As I picked up this book, I felt certain that one particular article would feature in it. This is the classic article titled “Marketing Myopia” which has shaped much of my own thinking as a marketer. Authored by Theodore Levitt, a Harvard Professor, the article argued that, to succeed and to then sustain growth, companies need to shed their myopic product-oriented view of business, and reorient themselves towards customer needs.

First published in 1960, this article is as relevant today as it was six decades ago.
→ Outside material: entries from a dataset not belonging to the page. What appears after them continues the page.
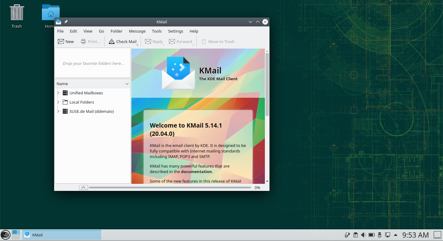The width and height of the screenshot is (443, 241).
Task: Click the documentation link in welcome text
Action: tap(196, 172)
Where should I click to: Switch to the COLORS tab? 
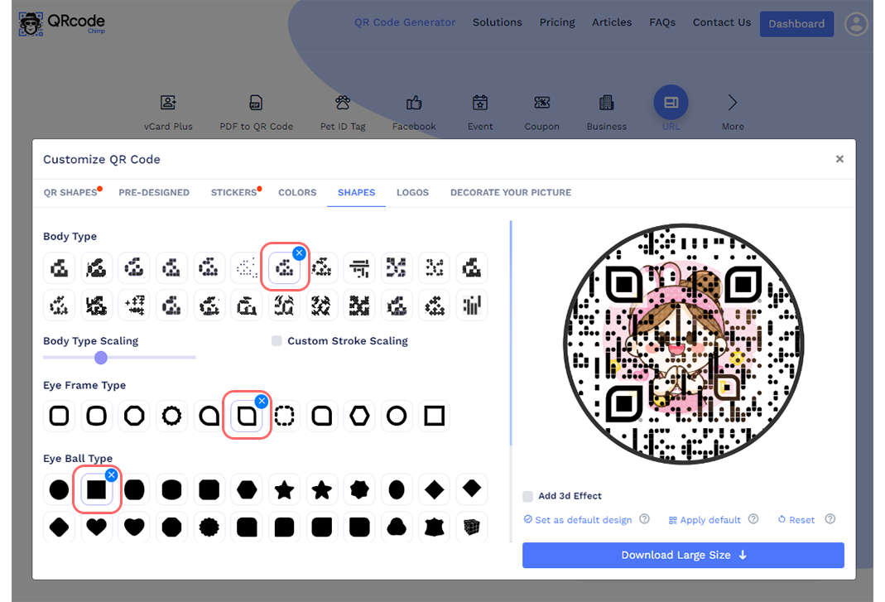(x=297, y=192)
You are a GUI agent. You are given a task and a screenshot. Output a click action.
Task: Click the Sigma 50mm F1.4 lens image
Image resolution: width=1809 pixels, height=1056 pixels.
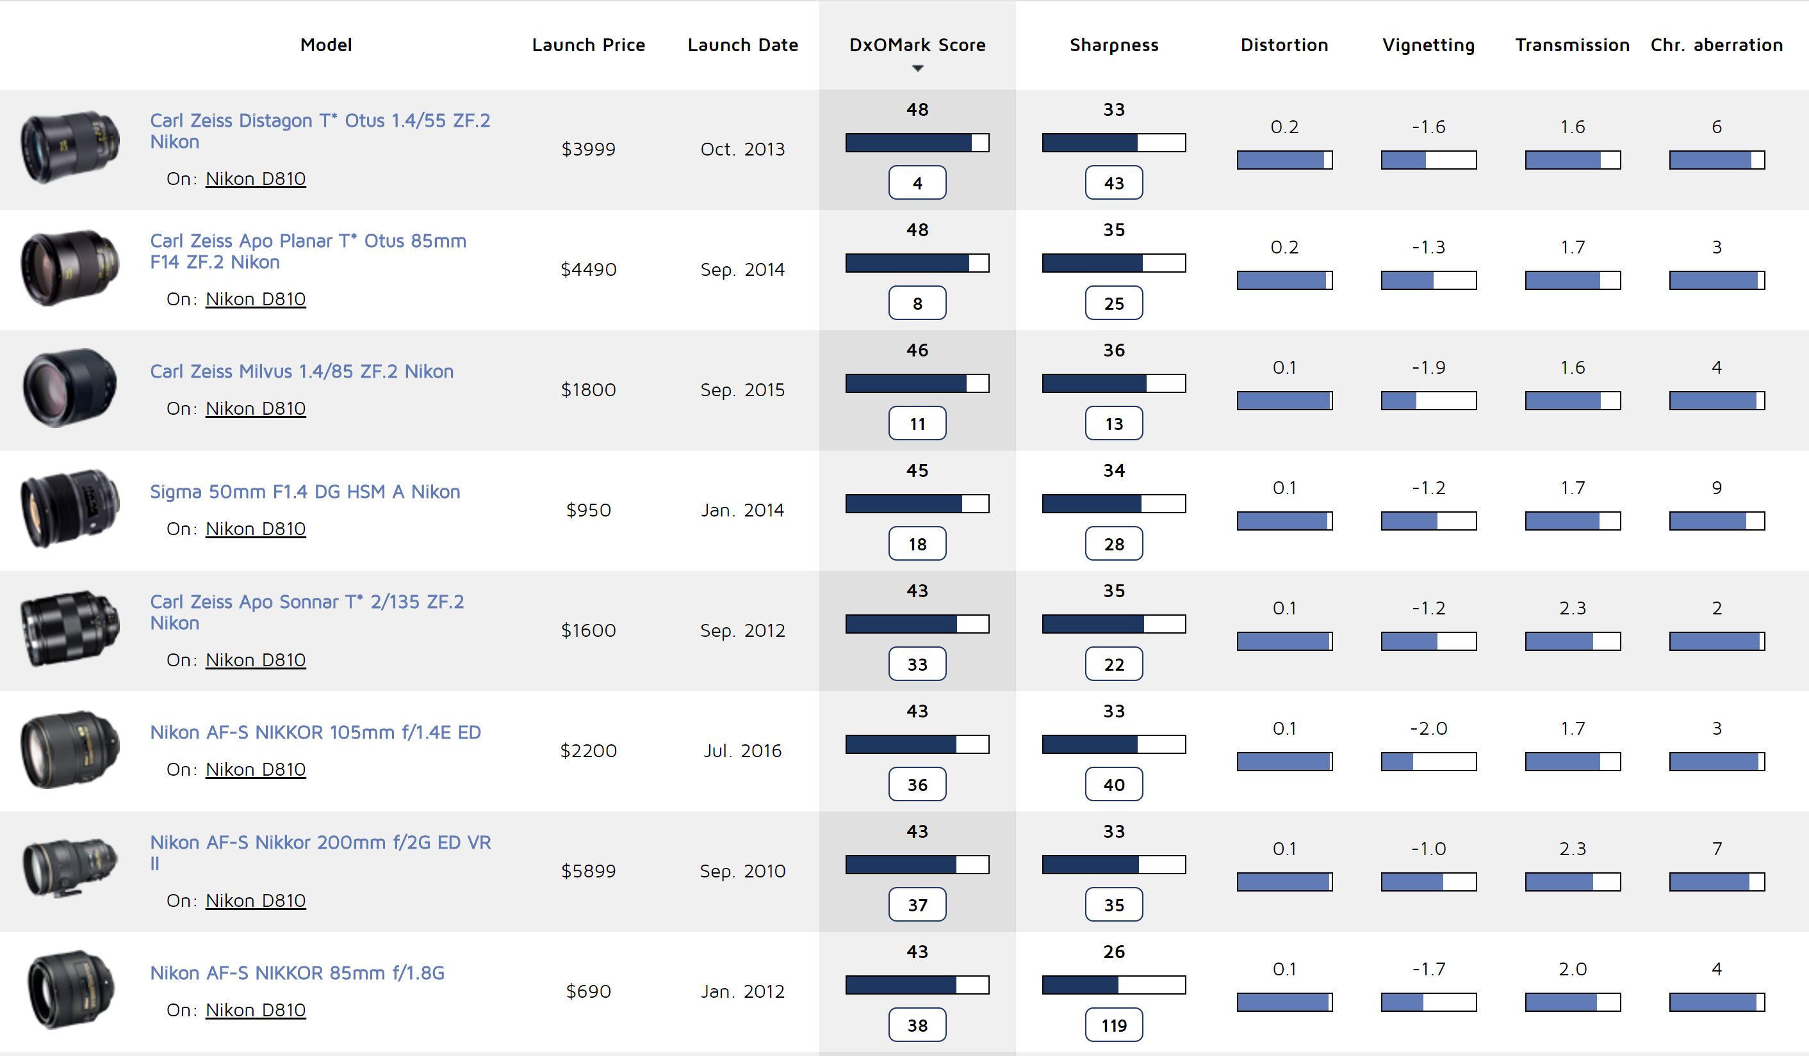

Levitt commenced his article by pointing out how railroad companies had stopped growing in the US not because the need for transportation had declined, but because they had defined their business in a myopic manner. They thought that they were in the “railroad business” and therefore continued to be totally railroad-oriented in everything they did. Meanwhile, other forms of transport came in — cars, trucks, airplanes and even telephones — and took away their customers. If only the railroad companies had been customer-oriented, they would have understood that they were serving the customer’s need for transportation and not for railroad services. This would have enabled them to evolve and offer other formats of transportation as well.

Levitt went on to argue that in every case where a company’s growth is threatened, the reason is not because the market is saturated. It is because there has been a failure in correctly identifying customer needs, and reorienting the business to these needs. As he says, marketing has to “discover, create, arouse and satisfy” customer needs.

Marketing is not about the selling of products or services that your company makes. It is about understanding what consumers really want. As Levitt famously told his students at Harvard Business School — “People don’t want a quarter inch drill. They want a quarter inch hole!”

Myopia continues to thrive

If you think this should be pretty obvious to all seasoned marketers, pause to consider these recent examples of marketing myopia.

— Kodak, a famous brand, withered away because it thought that it was in the photography films business. The customer need was one of recording and preserving memories, not of buying photographic film. When digital cameras boomed, brands like Sony and Canon walked away with this new stream of business.

— Nokia, once a dominant leader in mobile telephones, lost its way when smartphones, powered by android and iOS, entered the market. These new devices satisfied the narrow telephonic communication needs that had been served by conventional mobile phones, and also aroused and satisfied new and enhanced customer needs. Nokia failed to see this big picture of the future.

— Over the past few years, Hollywood and Bollywood have been losing space to streaming services such as Netflix and Hotstar and to gaming brands as well, because they are too narrowly focused on making movies rather than on customers’ entertainment needs.

Every year, over 80 per cent of all new product launches fail. Many of these failures are because marketers have not figured out what specific customer needs their products will serve in some distinctive manner.

Each time I attend an event showcasing start-ups, I am reminded of marketing myopia because so many of the founders I meet are focused on their shiny new technology platforms and their products, rather than on the fundamental consumer needs that they serve. In all likelihood, many of these start-ups will fail, unless they re-orient themselves.

“Marketing Myopia” is a classic article that every marketer should read. It is a compelling reminder that we need to pay constant attention to the changing needs of our customers. Building a fiercely customer-oriented business is the only way to avoid the fate that has befallen the companies that got lost in their own product worlds.

Harish Bhat is Brand Custodian, Tata Sons. These are his personal views.